Nesrin Nas
Jan 30 2018

The bells are tolling for Turkey's peacemakers

War and peace are both political options.

Some consider war and others peace their ultimate “national priority" and determine their political preferences accordingly.

Democratic states determine their national priorities through their representatives' discussions and compromises in their national assemblies.

The public participates in every stage of this debate through a free and fair media, and governments seek alliances.

Still, it would be unlikely for all constituents to acquiesce to the same political stance.

The freedom to oppose the elected government without any fear of retribution and to have the means to voice objections reinforces not only the democratic nature of the regime but also the legitimacy of the elected administration. Furthermore, criticism shows the government a "way out" when their policies wind up at a dead end.

In an authoritarian/one-man rule, one person, group or party determines national priorities. Once the priority for the nation is specified, they do not allow subordinates to object or contest it. Discussion, persuasion, and reconciliation are not part of the authoritarian toolkit, but order, directive, coercion, and intimidation are.

Turkey’s offensive against the Kurdish-held district of Afrin started by precluding parliament and the public from discussions, instructing the media to publish only "official viewpoints" and eradicating all that was left of our democracy.

Our current state of emergency transformed into martial law.

And naturally, all the tools to silence and suppress those in favour of resolving disputes through dialogue and reconciliation; those who want peace, were mobilised.

A broad coalition, from the political elites to the pro-government media, from the president of the Bar Association to ordinary government supporters, launched a campaign to admonish and denounce the pacifists.

Journalists and politicians were arrested. A television journalist invited his audience to shoot the pacifists. Those who wanted to remain neutral were forced to announce their support for the operation on TV.

However, according to Article 25 of the Constitution, which is still in effect, entitled “Freedom of thought and opinion”, "Everyone has the freedom of thought and opinion. No matter what reason or purpose, nobody can be forced to explain their thoughts and convictions; and they cannot be charged for their thoughts and convictions."

It is even harder for those who speak out.

A handful of people sent a letter to parliamentarians and party leaders have been attacked in the media.

"We want peace in our country and in the region, not war. We believe that the best way to protect our borders and stay united as a country is by strengthening our regional relations with our neighbours. We are confident and know from our experiences that our national security can be achieved through mutual negotiations and collaborations, not at the expense of young people's lives and a war that will leave tens of thousands of families hopeless and homeless," the letter said.

The Turkish Medical Association has also been chastised for calling for peace.

Yet the preamble of our constitution states that "all Turkish citizens ... have the right to demand a peaceful life ... and the desire for and belief in the principle “Peace at home; peace in the world”.

Not only that, but Article 20/1 of the UN International Covenant on Civil and Political Rights, to which Turkey is a signatory, states that propaganda for war should be prohibited by law.

Furthermore, the United Nations accepted a peaceful life to be a "fundamental human right" in 1978. In 1984, the United Nations General Assembly declared the "right of people to peace" as "a sacred right," and the "sacred duty of the state."

Turkey signed the UN Convention on the Rights of the People in 2000 and approved it in 2003, that is, after President Recep Tayyip Erdoğan’s Justice and Development Party (AKP) came to power in 2002.

In 2004, Turkey amended the Article 90 of the constitution, so that international agreements have the force of law and precedence over local laws.

Despite this, everyone who wants to advocate for peace today is a target of the ruling party, its supporters and even the leader of the main opposition, who uneasily supports the Afrin operation. The slightest criticism is met with condemnation.

People of all ages and backgrounds have been arrested for the slightest signs of opposition.

In such times the government cannot even endure silence and is not satisfied until you say the exact words it wants to hear.

The bells are tolling for those who dare to say, "don't let the children die", for those who go to Friday prayer, for people on the bus, and for those who desperately want to remain neutral.

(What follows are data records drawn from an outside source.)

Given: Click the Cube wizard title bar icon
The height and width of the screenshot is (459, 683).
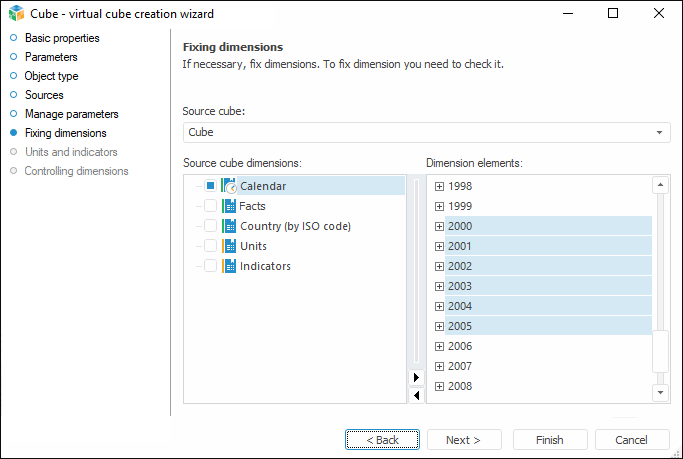Looking at the screenshot, I should coord(16,14).
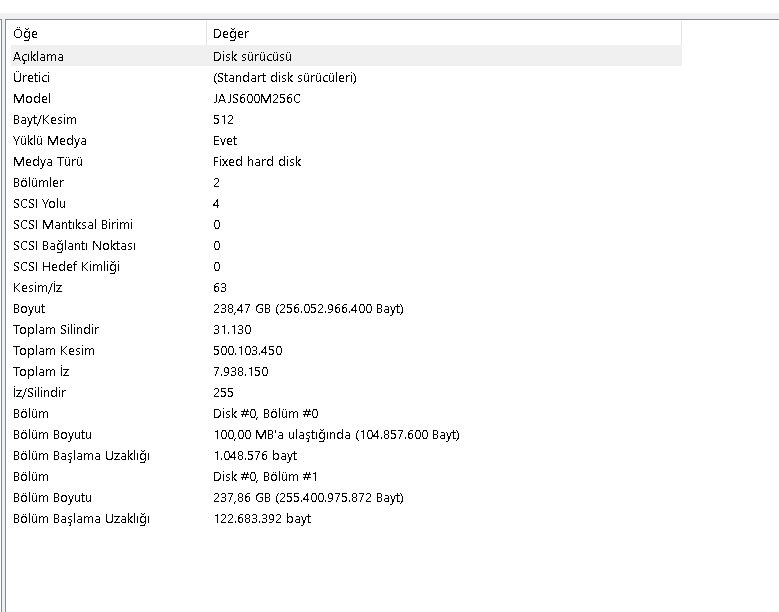Select the Disk #0, Bölüm #1 row
This screenshot has width=779, height=612.
point(346,476)
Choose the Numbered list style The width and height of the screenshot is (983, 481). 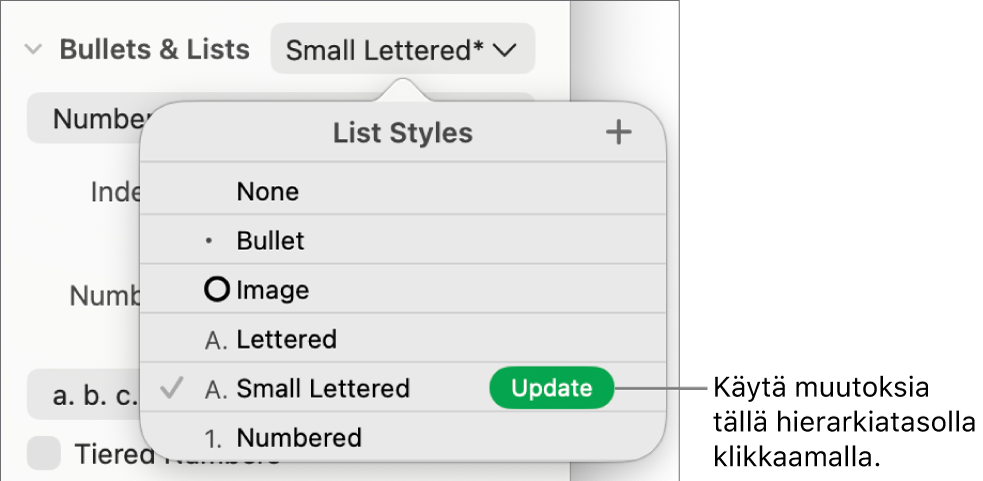pyautogui.click(x=402, y=437)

It is clear the current verbal attacks by government partisans will turn physical, especially given the apparent immunity granted to them by Executive Order 696 issued late last year.

Turkey's rulers genuinely believe they are besieged by internal and external enemies. And they repel with fury every warning, every criticism and every objection.

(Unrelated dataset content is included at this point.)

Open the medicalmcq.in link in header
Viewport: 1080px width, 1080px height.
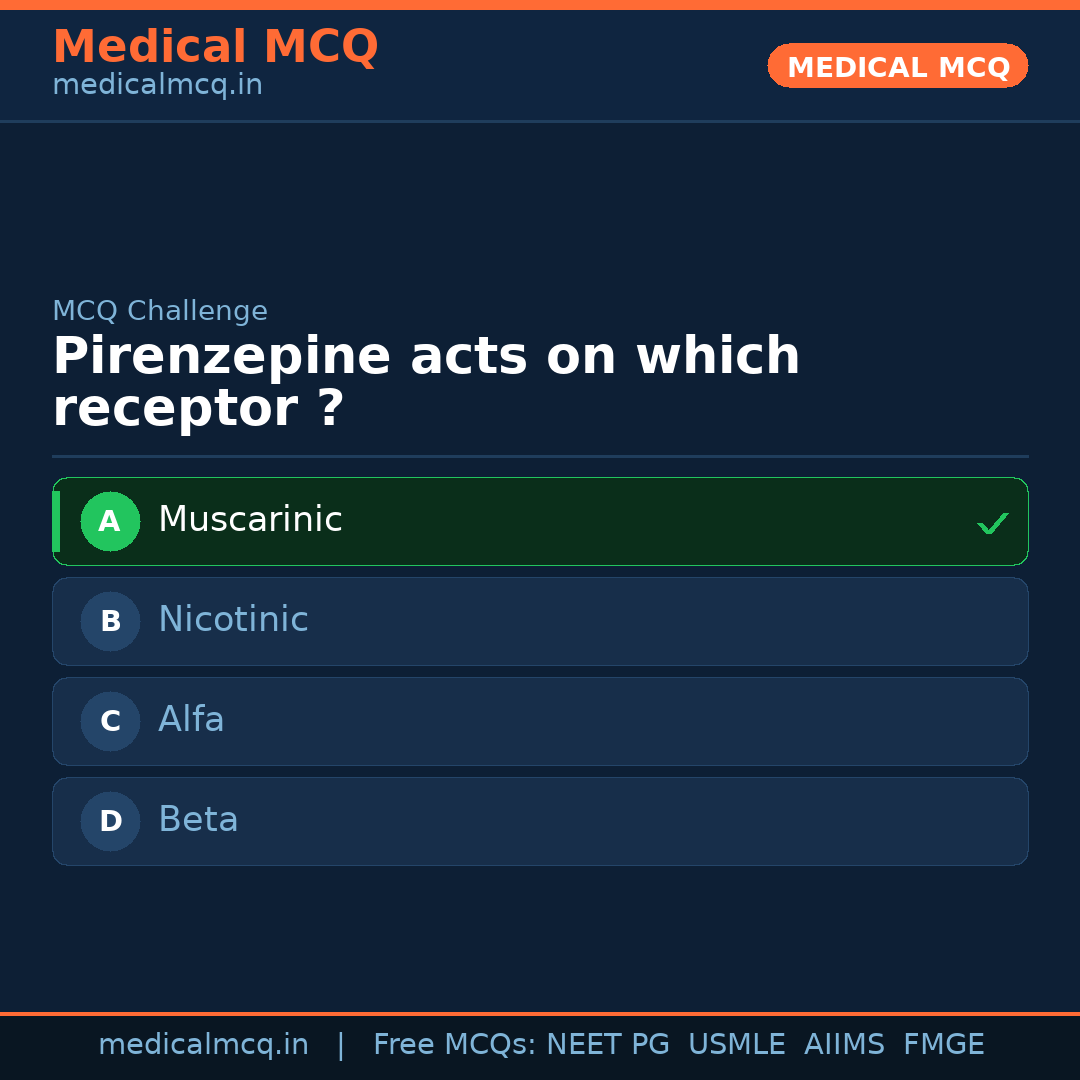coord(157,85)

Since they label every warning as treachery by those unable to appreciate Turkey's greatness, they cannot see how they are poisoning the social peace and international relations of the country with their actions and their words.

As Edmund in William Shakespeare's "King Lear" says:

"This is a classic example of the idiocy of the world: when we’re down and out, often because of our own excesses, we put all the blame on the sun, the moon, and the stars, as if they forced us to be bad, or the heavens compelled us to be villainous or stupid."